▸ TASK DETAILS
Copy out the listing verbatim, everything from the line containing "Click the 20" down to the line containing "tap(578, 263)", both included.

+-------+

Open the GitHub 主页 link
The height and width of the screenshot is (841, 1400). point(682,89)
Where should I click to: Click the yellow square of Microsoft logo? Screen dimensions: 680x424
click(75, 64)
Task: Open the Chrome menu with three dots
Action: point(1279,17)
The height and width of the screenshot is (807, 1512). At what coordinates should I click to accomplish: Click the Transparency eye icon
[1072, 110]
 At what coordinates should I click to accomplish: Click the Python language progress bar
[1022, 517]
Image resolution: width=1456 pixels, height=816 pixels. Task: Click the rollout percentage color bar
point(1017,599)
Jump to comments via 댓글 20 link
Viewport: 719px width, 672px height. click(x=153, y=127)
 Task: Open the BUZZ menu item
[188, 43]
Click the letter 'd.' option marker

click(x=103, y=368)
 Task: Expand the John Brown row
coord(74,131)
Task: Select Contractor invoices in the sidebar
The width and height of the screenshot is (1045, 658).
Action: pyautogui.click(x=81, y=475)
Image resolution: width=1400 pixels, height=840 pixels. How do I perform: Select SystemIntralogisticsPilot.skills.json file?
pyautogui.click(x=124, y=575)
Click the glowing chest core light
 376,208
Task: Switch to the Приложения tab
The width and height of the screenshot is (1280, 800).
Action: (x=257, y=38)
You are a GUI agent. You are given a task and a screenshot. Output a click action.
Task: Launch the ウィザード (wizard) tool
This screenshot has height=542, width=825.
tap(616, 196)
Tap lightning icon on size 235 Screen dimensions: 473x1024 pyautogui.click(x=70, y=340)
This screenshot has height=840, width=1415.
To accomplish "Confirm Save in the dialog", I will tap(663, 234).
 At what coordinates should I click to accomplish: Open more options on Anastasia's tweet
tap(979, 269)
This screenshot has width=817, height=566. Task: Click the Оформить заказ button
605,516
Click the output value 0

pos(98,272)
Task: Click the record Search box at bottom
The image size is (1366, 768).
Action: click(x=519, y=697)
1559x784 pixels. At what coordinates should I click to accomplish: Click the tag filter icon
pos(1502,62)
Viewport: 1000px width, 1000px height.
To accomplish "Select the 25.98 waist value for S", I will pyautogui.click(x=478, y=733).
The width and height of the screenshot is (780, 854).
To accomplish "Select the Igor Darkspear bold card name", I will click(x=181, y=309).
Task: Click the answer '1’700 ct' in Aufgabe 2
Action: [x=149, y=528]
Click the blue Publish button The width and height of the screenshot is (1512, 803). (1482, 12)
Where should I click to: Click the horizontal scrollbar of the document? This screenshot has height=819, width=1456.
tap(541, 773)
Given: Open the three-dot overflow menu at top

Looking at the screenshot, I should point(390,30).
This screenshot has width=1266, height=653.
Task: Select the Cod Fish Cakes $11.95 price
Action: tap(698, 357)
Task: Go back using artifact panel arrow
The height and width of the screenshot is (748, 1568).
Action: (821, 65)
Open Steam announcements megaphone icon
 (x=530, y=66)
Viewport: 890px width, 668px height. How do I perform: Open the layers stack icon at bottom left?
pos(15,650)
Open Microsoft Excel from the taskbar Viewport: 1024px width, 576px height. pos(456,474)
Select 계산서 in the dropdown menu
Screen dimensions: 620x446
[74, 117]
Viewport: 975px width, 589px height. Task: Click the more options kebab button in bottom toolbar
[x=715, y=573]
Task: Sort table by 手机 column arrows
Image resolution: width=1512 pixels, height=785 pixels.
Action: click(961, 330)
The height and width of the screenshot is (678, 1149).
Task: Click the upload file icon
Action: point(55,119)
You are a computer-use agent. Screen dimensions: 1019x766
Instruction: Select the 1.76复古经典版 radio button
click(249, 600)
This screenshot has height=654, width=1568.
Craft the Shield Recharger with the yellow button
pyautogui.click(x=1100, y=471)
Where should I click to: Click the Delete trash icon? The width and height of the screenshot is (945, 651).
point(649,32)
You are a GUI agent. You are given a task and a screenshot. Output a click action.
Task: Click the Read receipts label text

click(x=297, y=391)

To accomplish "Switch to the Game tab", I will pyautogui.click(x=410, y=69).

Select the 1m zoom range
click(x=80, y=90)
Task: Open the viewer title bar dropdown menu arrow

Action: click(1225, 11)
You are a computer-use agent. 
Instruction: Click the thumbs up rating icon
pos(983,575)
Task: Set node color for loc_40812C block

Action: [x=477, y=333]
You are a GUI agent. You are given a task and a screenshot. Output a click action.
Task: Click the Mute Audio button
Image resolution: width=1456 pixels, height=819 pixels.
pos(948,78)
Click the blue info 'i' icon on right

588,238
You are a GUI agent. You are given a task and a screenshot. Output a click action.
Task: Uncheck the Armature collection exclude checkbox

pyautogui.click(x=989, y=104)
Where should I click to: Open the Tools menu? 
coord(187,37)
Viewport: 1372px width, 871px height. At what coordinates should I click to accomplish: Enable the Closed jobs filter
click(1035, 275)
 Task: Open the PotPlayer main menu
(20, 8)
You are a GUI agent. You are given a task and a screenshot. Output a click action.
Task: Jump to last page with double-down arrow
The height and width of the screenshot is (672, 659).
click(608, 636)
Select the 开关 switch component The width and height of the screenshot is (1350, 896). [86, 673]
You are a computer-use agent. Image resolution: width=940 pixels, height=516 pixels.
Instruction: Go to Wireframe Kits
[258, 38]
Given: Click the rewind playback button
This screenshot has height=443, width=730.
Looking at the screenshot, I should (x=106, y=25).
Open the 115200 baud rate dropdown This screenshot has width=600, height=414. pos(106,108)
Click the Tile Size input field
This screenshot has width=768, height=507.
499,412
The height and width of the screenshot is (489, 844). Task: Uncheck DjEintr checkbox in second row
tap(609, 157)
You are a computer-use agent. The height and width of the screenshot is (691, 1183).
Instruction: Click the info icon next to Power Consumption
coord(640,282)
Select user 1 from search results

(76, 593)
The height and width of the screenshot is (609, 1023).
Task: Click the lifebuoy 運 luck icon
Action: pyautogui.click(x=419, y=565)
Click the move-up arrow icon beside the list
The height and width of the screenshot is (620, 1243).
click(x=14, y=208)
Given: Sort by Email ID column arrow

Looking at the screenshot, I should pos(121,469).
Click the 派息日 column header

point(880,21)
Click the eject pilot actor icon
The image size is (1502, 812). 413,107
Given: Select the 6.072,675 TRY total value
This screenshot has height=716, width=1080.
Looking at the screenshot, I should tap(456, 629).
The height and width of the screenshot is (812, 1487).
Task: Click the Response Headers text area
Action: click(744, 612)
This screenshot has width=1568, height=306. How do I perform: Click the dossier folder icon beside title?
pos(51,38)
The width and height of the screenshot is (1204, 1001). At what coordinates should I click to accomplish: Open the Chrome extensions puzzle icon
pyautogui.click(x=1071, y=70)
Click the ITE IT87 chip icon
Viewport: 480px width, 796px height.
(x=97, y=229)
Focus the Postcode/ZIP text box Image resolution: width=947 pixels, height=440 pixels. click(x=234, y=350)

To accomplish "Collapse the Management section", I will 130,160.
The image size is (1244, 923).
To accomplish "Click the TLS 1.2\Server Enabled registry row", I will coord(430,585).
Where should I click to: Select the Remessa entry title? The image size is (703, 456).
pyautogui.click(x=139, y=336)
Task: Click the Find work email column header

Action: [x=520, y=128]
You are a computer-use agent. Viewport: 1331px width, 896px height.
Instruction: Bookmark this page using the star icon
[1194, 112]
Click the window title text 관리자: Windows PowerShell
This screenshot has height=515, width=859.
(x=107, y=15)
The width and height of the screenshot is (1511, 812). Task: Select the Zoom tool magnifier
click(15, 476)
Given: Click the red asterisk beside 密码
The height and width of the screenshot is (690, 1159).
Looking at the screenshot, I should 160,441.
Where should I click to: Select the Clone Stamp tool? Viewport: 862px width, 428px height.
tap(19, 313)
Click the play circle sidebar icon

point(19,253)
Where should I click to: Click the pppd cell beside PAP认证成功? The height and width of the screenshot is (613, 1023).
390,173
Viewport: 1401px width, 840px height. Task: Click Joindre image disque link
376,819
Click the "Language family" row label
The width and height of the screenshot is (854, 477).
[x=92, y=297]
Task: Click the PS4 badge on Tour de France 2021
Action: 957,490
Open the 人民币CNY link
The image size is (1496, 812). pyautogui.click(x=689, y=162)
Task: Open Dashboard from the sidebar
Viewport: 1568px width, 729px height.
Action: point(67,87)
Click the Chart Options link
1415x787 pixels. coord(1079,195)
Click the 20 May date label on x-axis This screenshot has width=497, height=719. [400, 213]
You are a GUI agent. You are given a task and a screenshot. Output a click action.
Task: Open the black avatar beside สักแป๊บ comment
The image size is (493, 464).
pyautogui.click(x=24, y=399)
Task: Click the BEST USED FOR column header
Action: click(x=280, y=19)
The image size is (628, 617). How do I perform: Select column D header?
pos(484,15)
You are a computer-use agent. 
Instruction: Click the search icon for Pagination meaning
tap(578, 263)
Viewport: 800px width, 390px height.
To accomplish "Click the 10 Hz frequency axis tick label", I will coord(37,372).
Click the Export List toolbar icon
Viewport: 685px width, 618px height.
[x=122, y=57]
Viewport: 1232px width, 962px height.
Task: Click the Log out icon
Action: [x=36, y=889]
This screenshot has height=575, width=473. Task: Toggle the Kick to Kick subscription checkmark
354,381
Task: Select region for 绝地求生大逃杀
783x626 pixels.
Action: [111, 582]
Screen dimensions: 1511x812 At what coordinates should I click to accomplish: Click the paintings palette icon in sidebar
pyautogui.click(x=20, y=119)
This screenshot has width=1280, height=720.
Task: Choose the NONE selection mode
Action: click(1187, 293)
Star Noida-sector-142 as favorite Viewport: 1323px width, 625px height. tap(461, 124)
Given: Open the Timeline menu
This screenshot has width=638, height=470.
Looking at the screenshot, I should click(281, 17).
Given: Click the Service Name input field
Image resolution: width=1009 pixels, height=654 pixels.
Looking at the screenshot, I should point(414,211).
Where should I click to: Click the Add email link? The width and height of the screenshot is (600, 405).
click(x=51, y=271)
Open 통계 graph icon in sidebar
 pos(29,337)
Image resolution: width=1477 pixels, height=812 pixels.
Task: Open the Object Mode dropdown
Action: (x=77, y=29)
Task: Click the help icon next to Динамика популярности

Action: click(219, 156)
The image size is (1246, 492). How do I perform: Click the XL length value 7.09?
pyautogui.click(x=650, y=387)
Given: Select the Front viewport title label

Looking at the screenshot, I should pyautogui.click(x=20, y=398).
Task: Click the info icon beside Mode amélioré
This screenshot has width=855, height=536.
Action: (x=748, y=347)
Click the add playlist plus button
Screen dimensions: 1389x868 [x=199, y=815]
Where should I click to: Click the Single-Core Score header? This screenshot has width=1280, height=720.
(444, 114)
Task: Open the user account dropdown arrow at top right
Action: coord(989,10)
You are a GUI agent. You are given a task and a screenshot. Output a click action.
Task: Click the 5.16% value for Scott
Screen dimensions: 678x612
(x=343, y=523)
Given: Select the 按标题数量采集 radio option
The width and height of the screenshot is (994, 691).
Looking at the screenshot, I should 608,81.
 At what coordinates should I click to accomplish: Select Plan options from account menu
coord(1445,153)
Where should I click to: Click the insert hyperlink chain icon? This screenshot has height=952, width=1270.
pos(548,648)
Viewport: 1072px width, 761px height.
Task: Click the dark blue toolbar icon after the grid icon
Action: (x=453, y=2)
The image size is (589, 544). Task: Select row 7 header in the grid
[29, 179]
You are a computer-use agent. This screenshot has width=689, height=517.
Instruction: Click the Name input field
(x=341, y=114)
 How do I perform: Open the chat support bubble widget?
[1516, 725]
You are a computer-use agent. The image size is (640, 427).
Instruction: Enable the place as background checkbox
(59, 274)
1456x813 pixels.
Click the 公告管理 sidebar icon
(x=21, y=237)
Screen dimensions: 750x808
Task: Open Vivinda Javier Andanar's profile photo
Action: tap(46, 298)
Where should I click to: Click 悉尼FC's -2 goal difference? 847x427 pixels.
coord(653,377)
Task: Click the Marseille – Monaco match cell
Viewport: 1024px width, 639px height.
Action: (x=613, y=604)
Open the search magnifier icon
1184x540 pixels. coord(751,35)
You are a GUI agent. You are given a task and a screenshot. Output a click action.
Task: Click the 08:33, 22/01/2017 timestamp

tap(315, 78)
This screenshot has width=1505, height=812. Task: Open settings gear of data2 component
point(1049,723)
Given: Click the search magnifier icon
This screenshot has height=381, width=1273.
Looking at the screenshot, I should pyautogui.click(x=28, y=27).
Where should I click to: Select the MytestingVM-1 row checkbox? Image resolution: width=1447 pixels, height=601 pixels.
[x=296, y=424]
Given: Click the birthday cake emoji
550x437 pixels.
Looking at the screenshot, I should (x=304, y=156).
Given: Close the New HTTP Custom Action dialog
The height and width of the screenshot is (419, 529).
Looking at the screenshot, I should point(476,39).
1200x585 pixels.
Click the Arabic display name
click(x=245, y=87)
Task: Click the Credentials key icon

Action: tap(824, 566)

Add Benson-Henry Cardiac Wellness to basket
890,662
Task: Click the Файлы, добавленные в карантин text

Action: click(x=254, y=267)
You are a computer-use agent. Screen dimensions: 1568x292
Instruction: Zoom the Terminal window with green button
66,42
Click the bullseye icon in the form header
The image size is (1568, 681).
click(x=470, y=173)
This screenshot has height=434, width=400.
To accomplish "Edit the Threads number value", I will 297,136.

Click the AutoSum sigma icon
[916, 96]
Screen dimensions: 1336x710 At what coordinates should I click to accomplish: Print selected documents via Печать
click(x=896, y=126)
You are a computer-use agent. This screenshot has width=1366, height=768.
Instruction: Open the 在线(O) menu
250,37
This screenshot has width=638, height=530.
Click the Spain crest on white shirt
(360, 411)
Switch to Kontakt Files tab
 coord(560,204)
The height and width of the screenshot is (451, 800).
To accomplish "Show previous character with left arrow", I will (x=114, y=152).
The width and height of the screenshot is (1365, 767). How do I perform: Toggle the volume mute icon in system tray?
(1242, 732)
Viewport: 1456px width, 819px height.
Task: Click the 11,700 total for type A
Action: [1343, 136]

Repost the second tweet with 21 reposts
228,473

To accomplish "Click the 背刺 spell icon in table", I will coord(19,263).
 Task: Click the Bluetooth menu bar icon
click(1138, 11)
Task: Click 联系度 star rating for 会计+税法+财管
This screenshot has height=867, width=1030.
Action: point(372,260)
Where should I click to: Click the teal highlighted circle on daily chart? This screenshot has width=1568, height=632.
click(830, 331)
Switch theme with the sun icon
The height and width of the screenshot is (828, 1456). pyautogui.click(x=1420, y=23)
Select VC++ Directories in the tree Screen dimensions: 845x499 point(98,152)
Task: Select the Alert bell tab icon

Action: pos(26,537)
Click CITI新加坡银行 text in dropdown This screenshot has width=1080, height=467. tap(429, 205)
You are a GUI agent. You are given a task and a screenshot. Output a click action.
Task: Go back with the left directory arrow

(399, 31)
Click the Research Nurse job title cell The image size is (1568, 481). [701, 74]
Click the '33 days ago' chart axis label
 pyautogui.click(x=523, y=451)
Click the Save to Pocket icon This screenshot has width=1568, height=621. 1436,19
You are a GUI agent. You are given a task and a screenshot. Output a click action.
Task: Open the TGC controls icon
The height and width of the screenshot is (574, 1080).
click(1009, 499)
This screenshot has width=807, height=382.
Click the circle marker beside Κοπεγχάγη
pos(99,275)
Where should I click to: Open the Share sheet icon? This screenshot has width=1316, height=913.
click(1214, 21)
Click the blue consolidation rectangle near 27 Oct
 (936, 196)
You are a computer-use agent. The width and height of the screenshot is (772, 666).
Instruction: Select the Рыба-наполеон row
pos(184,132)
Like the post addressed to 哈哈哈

+-------+

▸ REPLY TO THE TASK
Click the 20 May date label on x-axis This screenshot has width=497, height=719. [400, 213]
You are a GUI agent. You are given a task and a screenshot. Output a click action.
Task: Open the black avatar beside สักแป๊บ comment
The image size is (493, 464).
pyautogui.click(x=24, y=399)
Task: Click the BEST USED FOR column header
Action: click(x=280, y=19)
The image size is (628, 617). How do I perform: Select column D header?
pos(484,15)
You are a computer-use agent. 
Instruction: Click the search icon for Pagination meaning
tap(578, 263)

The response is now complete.